The trail down from the top is ambiguous and a little tricky to find. We had to make the decent in climbing shoes, so our toes were screaming by the time we hit semi-flat ground.
We had sandwiches and beer for supper at a little place in Idyllwild. During the meal Monica asked me about climbing in Europe and I gave her a brief picture of the areas that I had been to. She had decided that the time was right in her life to cash in and go to Europe indefinitely. She has a flexible job, just ended a relationship, no major bills, no kids, etc..., but we have all talk about doing the very same thing and then decided against it later citing this or that lame excuse. Well not Monica: when she says something, she means it! I got this e-mail from her the week after our trip:
hello all. i'm emailing to inform you that i am in the process of streamlining...selling stuff! i will be having a garage/yard/estate/moving sale at hank’s place next sat. aug. 7th.
i've got stuff ranging from kitchen...clothing...shoes...books...art...camping...sports...decorative...and more. please spread the word and stop by! my car is even up for sale!!! asking 10K.
in case you're wondering...i'm heading to europe.

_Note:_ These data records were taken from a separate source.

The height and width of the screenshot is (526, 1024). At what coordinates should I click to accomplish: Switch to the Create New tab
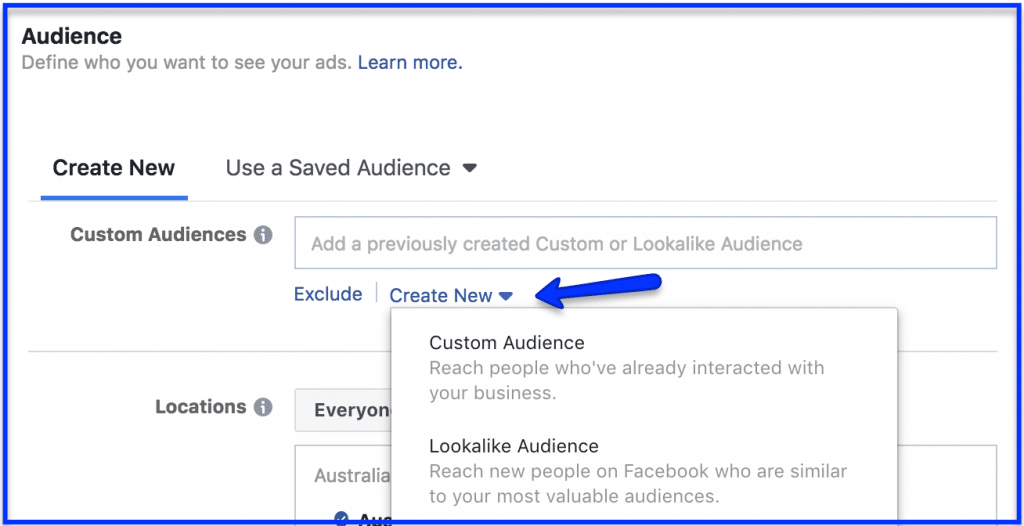(114, 168)
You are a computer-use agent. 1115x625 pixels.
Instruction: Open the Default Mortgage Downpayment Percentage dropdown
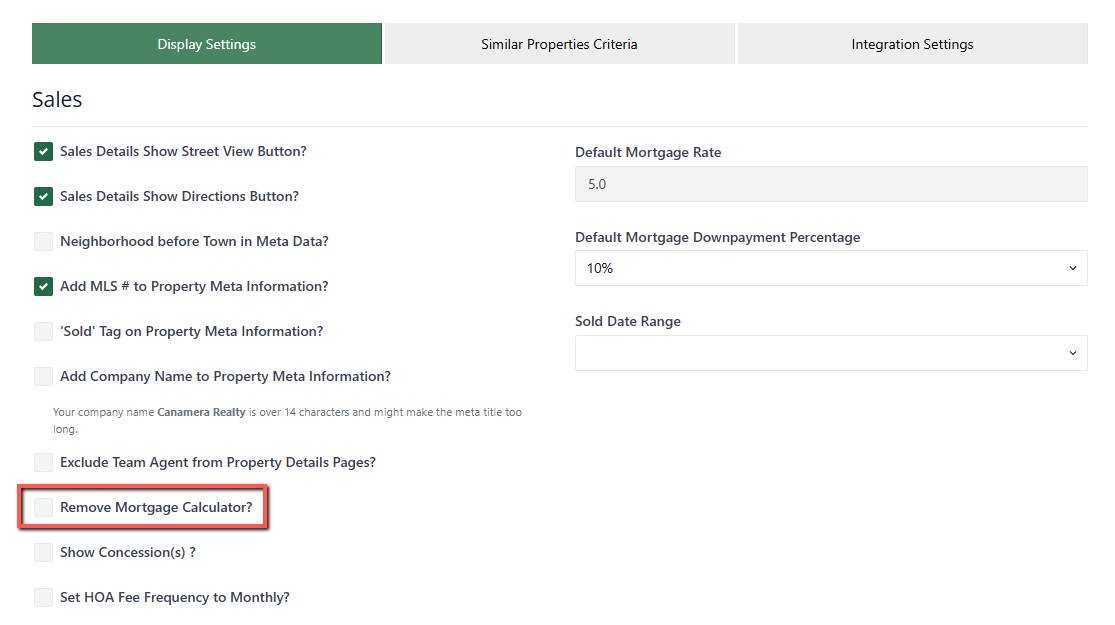[831, 267]
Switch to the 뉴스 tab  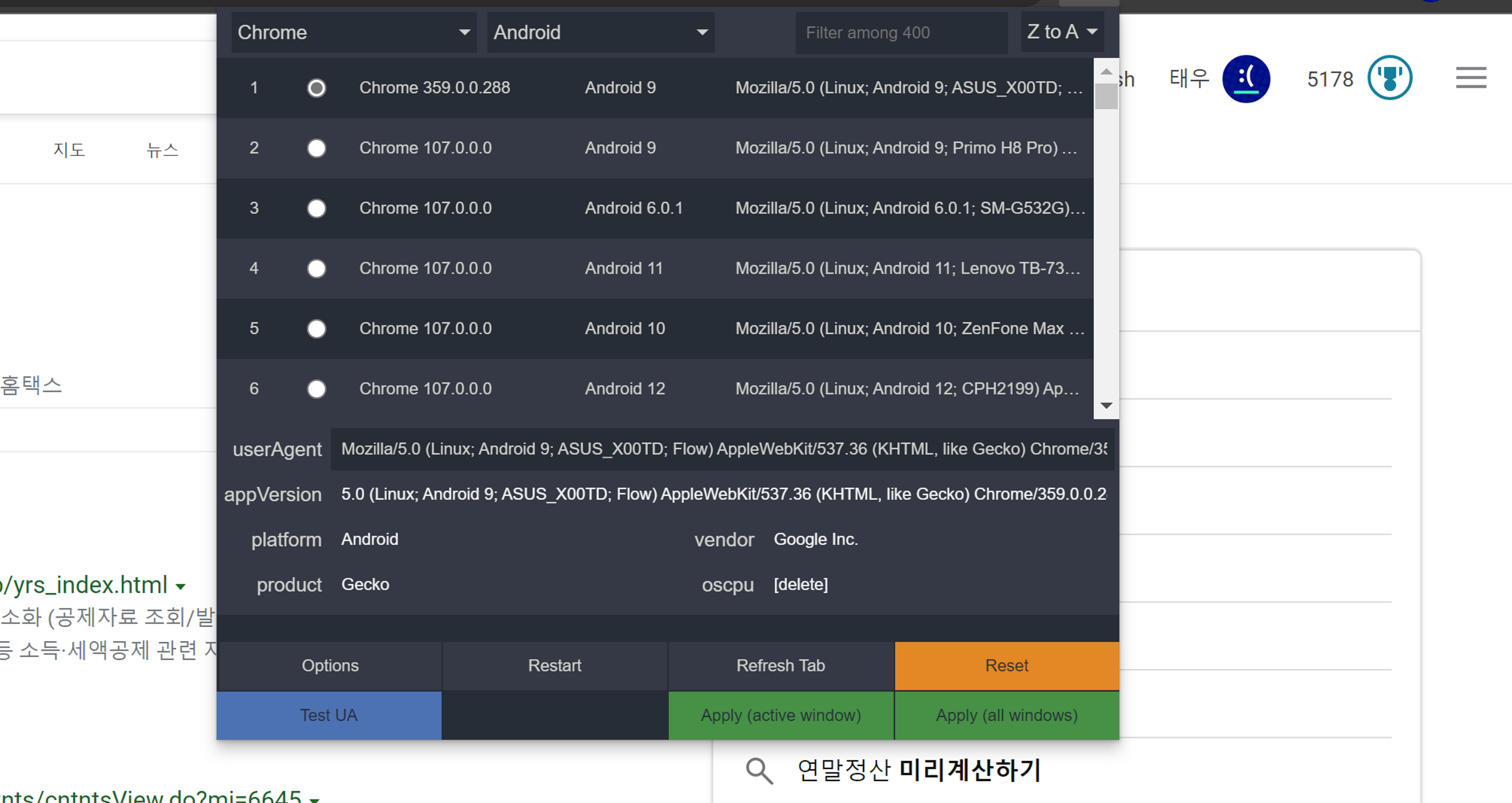tap(162, 150)
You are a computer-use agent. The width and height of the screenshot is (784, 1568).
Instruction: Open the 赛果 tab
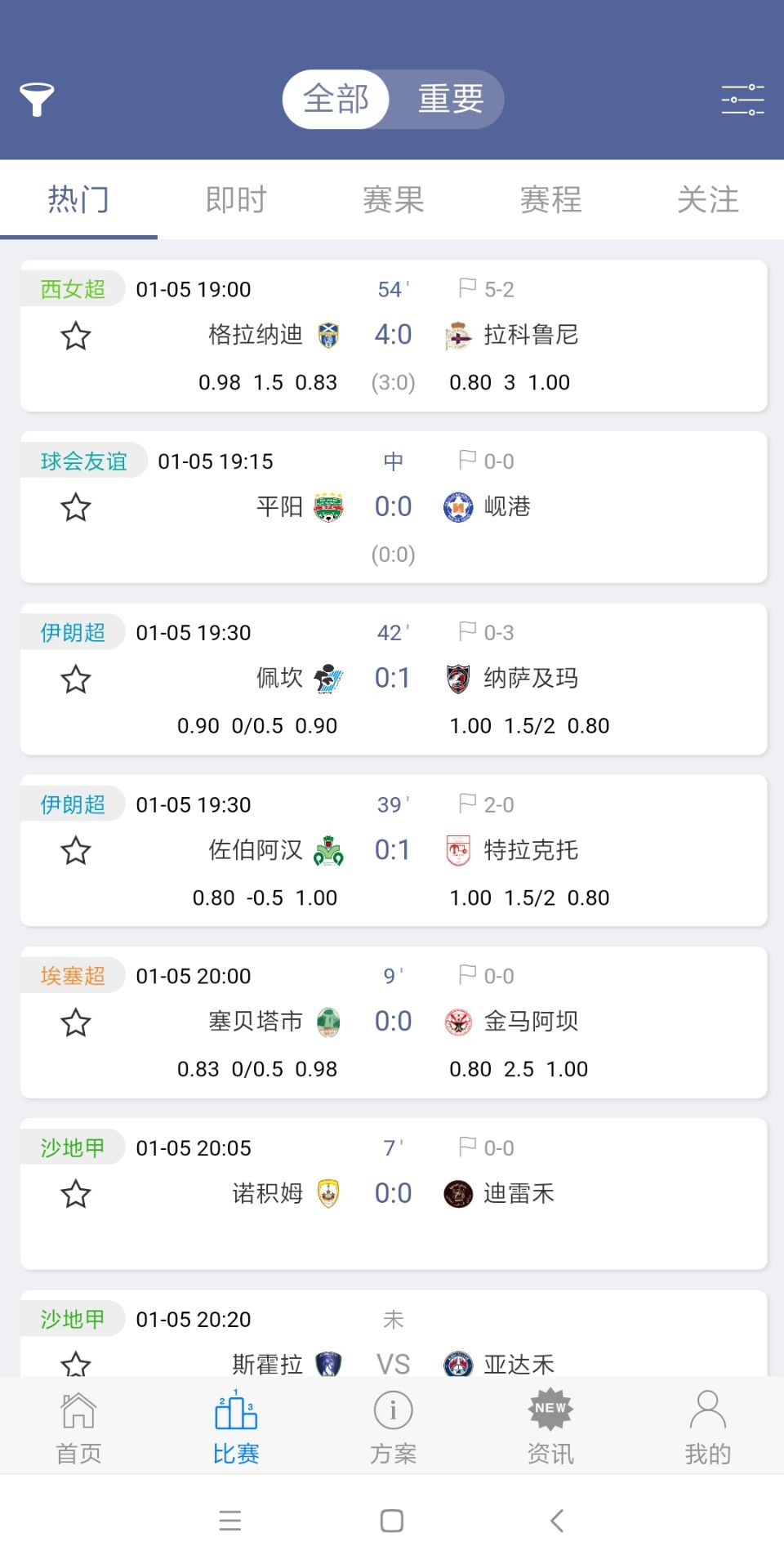coord(393,199)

While the hike in and out sucked, that climbing was outstanding and everyone there climbed really strong. It was killer to get a chance to get on some classic rock and to climb with Ross on one more long route before he headed back to Arkansas. I plan on going back and doing a couple more routes at Tahquitz and at Suicide Rocks (in the same valley), but it won’t quite be the same without Ross and Brauning’s “Taint Hat.”